EXERCISE TASK: Repeat the items starting at the line containing "This screenshot has height=589, width=825." and ending at the line containing "Action: tap(63, 21)", leaving out the pictures.

:: RECORDED INFORMATION

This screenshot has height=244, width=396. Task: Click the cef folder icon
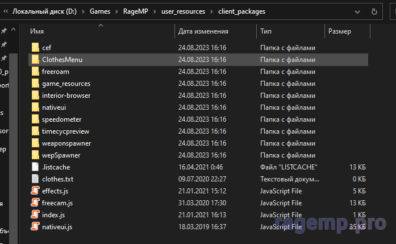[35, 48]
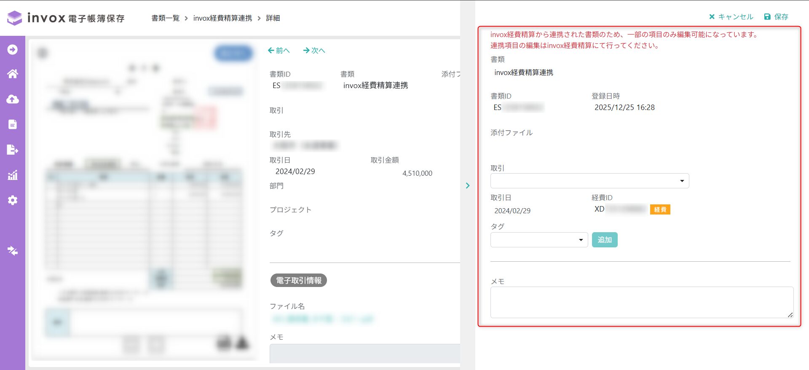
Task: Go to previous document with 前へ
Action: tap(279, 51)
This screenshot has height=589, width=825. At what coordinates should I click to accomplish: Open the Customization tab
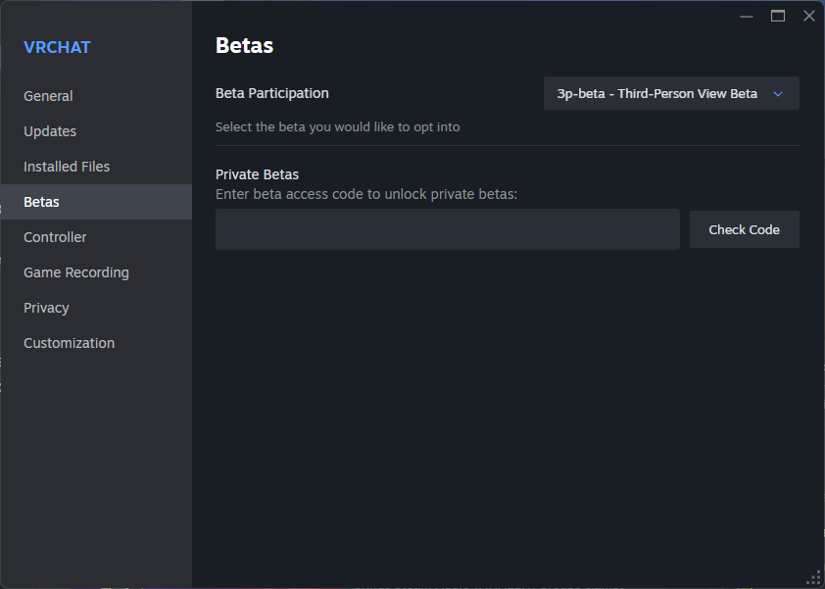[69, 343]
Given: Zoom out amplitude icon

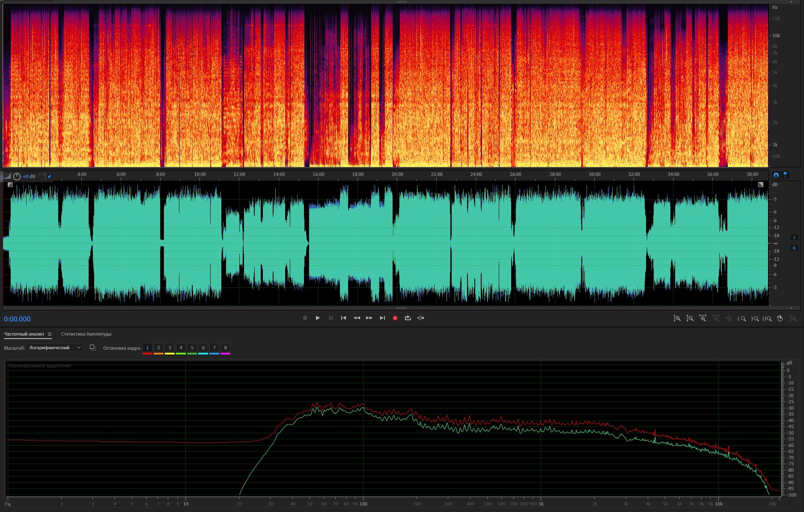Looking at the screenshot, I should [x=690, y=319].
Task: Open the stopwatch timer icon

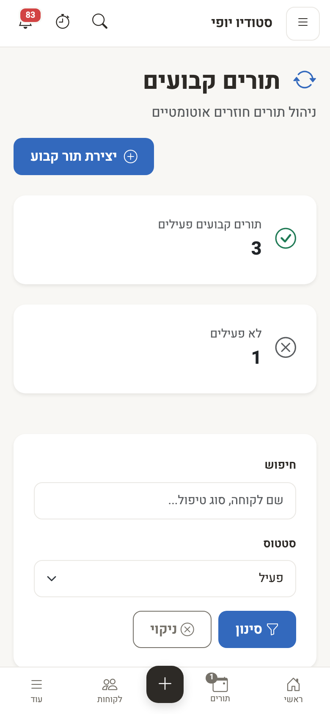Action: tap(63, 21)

::::
:: RECORDED INFORMATION

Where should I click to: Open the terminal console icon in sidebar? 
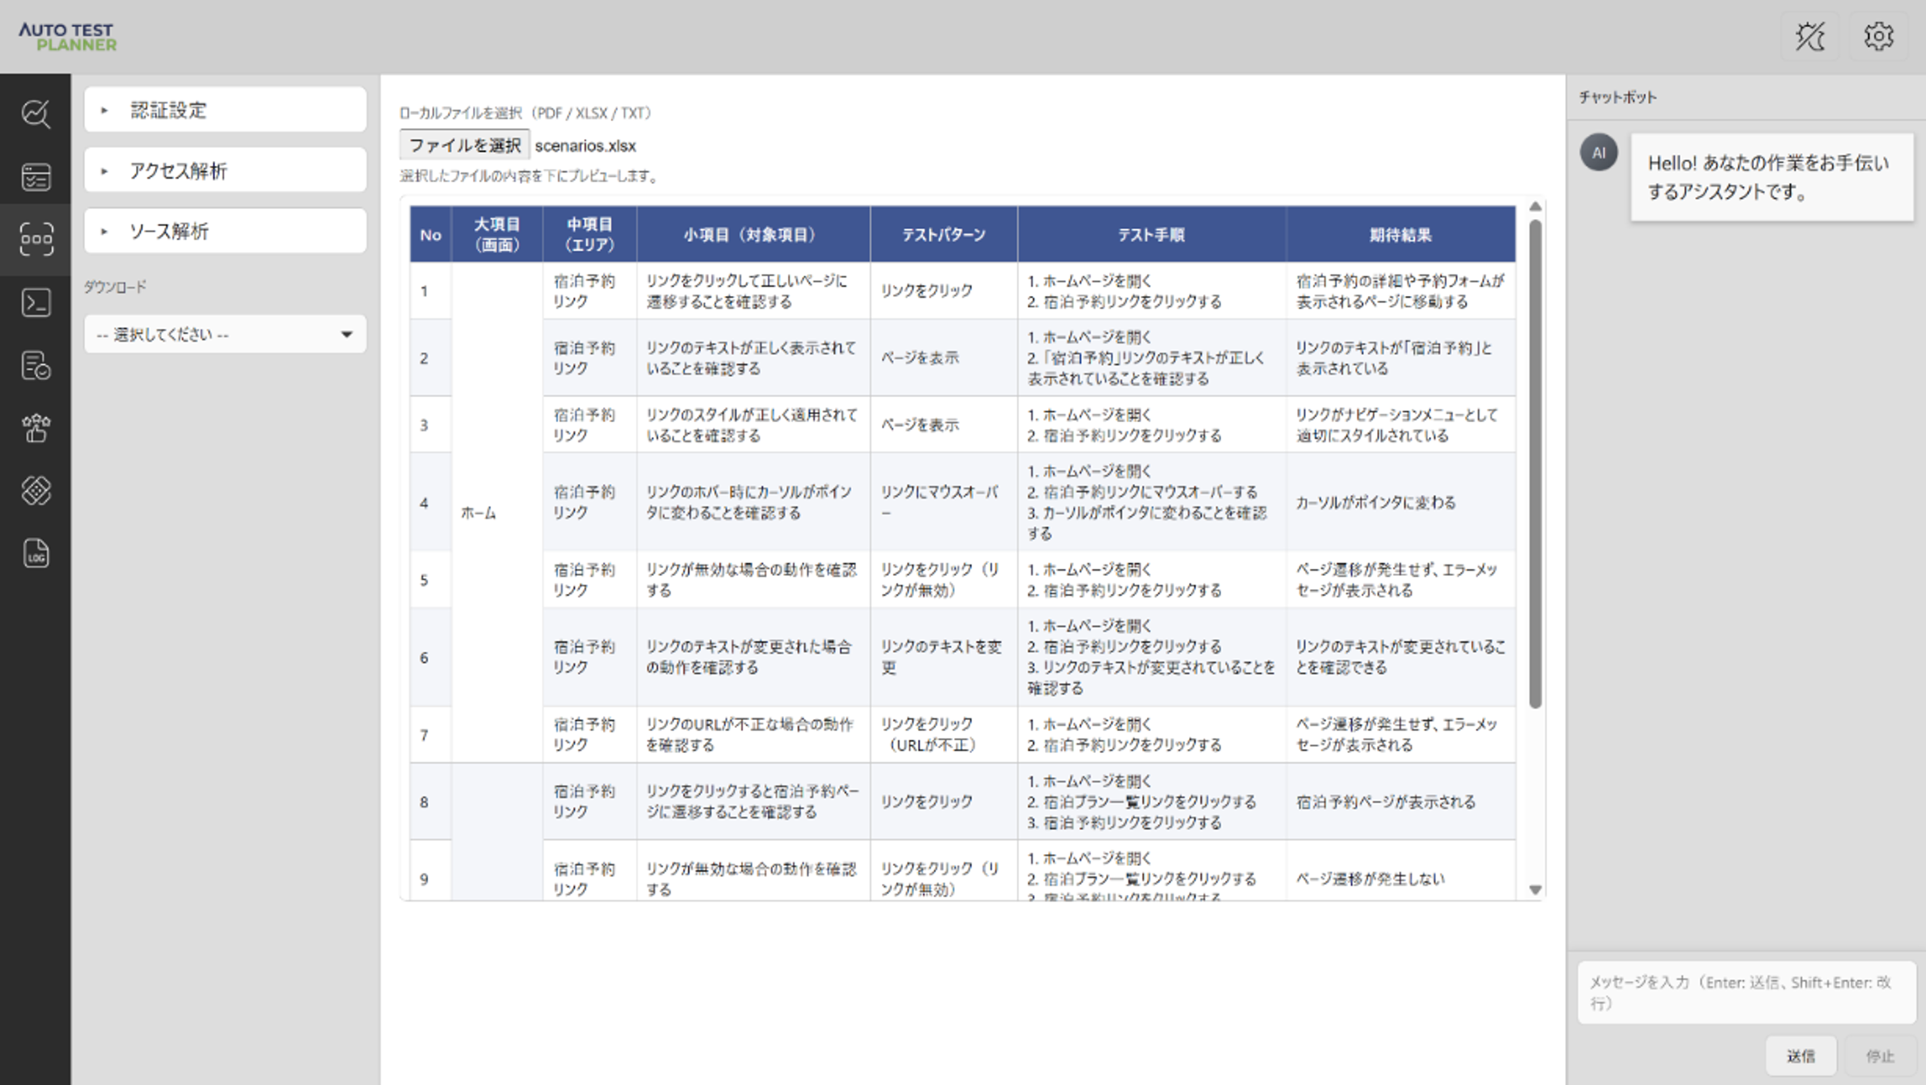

::::

REPLY TO THE TASK:
This screenshot has height=589, width=825. At what coordinates should I click to accomplish: Open the Customization tab
[69, 343]
Given: Zoom out amplitude icon

Looking at the screenshot, I should [x=690, y=319].
Task: Open the stopwatch timer icon

Action: tap(63, 21)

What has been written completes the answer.